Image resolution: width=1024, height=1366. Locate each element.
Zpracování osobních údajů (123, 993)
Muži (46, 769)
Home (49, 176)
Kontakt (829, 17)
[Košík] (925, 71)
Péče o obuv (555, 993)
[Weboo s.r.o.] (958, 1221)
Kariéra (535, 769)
===============
WORK REQUIRED:
The data above is to be restated line for line, word for word.

SOLUTION TO THIS PROBLEM:
Image resolution: width=1024, height=1366. Locate each element.
Zpracování osobních údajů (123, 993)
Muži (46, 769)
Home (49, 176)
Kontakt (829, 17)
[Košík] (925, 71)
Péče o obuv (555, 993)
[Weboo s.r.o.] (958, 1221)
Kariéra (535, 769)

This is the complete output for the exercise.